══ Listed records
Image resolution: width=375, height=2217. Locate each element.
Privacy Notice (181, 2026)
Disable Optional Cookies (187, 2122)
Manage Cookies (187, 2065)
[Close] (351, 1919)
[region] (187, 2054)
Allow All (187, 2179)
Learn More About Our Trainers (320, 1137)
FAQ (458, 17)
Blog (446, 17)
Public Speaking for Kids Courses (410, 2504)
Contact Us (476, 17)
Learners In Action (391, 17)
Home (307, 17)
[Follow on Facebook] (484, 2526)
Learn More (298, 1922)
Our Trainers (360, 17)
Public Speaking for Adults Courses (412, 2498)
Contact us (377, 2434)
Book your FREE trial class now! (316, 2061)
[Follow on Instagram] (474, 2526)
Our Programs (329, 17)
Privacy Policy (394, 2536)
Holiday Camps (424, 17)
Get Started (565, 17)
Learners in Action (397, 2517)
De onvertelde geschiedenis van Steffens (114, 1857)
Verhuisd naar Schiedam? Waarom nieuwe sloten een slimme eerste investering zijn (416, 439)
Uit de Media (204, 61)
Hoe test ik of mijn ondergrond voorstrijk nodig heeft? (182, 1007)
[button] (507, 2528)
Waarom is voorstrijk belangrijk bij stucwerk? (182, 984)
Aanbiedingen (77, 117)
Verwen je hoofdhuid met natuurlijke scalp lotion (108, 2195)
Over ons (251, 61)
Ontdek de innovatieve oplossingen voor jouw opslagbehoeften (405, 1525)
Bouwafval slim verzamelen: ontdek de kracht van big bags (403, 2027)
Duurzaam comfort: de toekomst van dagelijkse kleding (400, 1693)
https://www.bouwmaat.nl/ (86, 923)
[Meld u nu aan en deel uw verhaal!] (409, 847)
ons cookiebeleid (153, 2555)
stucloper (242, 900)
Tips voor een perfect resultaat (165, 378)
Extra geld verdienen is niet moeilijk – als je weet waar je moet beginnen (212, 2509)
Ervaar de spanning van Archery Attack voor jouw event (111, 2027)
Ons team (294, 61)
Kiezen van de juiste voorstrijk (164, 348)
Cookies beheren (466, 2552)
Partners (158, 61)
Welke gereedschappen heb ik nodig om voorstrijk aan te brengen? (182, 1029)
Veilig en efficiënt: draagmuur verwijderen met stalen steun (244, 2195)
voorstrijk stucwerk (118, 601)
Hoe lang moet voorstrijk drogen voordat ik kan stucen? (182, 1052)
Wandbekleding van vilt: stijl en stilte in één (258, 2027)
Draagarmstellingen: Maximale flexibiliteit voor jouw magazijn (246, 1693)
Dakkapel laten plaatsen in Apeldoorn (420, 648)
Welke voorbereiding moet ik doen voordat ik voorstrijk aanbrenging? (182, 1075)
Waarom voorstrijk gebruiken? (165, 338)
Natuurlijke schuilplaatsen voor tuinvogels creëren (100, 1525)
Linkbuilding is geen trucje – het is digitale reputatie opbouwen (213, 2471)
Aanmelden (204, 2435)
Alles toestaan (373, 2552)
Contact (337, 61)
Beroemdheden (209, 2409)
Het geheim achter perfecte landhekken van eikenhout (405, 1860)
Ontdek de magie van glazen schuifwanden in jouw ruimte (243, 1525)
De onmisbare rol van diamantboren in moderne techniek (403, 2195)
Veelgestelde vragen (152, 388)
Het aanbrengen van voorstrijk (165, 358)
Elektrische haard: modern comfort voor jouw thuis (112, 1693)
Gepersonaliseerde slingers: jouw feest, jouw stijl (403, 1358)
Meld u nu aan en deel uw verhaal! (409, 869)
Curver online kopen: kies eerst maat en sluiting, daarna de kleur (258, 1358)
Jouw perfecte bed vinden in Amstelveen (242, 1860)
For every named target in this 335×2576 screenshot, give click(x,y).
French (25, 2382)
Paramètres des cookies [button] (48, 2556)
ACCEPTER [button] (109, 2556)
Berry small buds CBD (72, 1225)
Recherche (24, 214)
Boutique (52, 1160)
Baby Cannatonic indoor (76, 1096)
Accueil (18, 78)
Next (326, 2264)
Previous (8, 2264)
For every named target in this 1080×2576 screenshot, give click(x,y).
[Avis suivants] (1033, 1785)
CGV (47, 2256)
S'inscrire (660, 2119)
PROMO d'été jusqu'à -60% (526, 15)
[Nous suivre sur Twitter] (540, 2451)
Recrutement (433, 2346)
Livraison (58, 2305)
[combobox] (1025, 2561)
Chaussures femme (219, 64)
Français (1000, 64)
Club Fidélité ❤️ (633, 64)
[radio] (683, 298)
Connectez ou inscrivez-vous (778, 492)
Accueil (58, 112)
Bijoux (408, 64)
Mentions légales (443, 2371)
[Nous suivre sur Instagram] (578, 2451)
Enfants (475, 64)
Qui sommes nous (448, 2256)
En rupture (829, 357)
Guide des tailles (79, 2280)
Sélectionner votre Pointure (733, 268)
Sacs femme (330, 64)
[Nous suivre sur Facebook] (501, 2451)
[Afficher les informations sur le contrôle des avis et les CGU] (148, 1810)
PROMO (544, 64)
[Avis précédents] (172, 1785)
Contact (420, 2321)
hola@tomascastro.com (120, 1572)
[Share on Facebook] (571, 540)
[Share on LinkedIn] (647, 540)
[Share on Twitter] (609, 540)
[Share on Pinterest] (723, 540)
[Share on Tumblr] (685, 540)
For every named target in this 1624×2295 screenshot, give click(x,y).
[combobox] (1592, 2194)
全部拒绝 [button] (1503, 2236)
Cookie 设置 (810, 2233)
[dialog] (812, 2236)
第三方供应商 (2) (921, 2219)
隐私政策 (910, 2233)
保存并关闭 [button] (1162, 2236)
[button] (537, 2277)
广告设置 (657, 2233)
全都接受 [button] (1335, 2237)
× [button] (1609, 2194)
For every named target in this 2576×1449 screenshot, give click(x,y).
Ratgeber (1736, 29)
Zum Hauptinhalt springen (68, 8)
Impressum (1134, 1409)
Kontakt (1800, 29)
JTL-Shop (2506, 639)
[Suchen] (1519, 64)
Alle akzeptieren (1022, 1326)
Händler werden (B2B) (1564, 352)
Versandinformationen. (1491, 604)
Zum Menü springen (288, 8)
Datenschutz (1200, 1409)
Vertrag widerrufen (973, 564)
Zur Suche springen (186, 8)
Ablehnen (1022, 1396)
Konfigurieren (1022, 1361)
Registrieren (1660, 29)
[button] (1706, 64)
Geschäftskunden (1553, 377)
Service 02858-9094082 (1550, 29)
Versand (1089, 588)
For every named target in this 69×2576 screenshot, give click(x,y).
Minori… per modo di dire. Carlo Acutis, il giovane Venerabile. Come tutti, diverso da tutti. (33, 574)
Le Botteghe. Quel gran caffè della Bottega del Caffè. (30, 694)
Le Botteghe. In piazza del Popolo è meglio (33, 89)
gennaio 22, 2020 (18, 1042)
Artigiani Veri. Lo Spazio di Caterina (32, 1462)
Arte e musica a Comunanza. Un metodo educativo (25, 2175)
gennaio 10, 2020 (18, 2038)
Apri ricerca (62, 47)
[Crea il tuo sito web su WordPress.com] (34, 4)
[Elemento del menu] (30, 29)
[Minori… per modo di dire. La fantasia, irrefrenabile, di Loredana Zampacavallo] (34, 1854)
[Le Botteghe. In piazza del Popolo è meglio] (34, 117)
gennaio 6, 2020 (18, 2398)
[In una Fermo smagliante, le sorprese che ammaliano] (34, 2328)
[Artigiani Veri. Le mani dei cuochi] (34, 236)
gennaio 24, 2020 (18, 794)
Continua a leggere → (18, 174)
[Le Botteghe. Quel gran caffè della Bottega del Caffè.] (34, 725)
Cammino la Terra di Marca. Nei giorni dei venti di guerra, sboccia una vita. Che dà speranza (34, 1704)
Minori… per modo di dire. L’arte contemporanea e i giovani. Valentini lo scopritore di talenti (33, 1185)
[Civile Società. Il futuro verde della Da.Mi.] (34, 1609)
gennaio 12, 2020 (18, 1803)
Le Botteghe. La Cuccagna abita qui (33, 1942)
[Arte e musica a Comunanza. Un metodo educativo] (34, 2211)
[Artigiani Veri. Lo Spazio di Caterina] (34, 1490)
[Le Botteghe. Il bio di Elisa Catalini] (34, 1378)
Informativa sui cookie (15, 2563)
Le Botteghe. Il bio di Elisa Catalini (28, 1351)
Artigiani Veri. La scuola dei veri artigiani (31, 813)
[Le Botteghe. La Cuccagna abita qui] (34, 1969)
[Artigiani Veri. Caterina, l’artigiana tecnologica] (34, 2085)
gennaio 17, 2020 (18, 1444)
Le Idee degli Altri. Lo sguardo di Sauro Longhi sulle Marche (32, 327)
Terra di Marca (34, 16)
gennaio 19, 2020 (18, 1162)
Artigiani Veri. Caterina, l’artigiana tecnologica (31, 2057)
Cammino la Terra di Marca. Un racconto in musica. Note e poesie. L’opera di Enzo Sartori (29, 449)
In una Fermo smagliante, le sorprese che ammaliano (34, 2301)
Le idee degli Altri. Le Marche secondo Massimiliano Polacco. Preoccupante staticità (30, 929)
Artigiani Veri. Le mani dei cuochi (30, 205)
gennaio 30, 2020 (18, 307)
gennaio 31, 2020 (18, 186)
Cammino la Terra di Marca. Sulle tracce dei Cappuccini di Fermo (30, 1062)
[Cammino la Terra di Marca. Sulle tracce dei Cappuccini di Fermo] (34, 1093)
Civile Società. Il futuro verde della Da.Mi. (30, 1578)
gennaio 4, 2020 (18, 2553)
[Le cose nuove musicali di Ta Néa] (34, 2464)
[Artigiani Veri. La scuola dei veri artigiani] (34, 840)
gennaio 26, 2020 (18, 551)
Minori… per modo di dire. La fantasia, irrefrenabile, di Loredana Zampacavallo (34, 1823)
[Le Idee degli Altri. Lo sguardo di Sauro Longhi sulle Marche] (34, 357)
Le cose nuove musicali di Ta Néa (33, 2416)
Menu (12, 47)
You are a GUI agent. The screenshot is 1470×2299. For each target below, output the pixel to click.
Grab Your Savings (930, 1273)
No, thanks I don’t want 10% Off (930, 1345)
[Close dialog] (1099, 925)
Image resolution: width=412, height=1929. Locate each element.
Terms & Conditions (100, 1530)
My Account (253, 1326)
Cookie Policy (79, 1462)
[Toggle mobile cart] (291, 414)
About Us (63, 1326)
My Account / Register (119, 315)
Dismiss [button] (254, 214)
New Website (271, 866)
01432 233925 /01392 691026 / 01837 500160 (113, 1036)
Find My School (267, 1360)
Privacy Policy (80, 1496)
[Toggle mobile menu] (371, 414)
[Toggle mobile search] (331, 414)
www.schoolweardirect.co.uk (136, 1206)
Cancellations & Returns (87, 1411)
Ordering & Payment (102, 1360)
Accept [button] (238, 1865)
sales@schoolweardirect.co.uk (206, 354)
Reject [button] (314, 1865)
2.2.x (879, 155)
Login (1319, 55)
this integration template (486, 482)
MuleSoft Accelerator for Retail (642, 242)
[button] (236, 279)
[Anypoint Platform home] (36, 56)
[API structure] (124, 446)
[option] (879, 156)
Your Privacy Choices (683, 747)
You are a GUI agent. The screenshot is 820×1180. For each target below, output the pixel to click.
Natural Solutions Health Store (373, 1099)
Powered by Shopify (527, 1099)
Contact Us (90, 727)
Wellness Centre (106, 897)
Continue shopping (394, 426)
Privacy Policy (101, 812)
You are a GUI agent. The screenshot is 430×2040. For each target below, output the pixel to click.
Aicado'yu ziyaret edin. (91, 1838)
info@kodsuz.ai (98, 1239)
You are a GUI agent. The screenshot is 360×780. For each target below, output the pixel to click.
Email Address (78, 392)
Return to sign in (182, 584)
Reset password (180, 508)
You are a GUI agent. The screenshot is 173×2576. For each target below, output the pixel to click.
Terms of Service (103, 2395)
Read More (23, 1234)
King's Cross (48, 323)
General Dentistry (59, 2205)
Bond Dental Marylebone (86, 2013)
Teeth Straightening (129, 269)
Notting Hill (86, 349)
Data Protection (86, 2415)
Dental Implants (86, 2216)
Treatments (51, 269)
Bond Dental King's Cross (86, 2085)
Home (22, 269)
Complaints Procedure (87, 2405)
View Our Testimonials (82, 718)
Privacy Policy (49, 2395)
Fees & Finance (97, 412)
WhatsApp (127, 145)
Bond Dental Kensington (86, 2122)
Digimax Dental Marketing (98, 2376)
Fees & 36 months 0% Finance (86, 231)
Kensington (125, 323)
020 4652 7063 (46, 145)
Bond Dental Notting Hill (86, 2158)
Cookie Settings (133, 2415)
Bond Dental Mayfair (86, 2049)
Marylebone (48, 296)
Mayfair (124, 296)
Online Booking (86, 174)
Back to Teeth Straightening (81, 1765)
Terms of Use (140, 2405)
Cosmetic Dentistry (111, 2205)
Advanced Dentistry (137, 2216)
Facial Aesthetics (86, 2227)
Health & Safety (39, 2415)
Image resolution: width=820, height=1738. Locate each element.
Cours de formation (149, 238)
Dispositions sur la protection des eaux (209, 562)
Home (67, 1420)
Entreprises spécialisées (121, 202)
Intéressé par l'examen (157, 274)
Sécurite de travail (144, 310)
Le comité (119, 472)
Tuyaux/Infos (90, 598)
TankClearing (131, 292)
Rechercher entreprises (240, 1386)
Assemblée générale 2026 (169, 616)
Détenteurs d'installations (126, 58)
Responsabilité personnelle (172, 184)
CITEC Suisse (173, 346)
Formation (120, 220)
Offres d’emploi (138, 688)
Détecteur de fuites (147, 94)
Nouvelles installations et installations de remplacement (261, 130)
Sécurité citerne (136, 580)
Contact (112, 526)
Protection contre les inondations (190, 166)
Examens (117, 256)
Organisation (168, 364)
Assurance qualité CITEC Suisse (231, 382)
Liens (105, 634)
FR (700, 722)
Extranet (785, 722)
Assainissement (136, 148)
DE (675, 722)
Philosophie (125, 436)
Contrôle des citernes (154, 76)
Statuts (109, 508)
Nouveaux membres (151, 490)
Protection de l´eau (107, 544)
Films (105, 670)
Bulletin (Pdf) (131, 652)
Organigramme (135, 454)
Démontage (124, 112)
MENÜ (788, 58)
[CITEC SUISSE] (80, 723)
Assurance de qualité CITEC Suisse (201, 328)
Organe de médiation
════
Give back, exactly as written, the stretch from the line with "hola@tomascastro.com (120, 1572)" through the line with "For every named target in this 1624×2295", and no other lines from the records above.

Task output:
hola@tomascastro.com (120, 1572)
[Share on Facebook] (571, 540)
[Share on LinkedIn] (647, 540)
[Share on Twitter] (609, 540)
[Share on Pinterest] (723, 540)
[Share on Tumblr] (685, 540)
For every named target in this 1624×2295 screenshot, give click(x,y).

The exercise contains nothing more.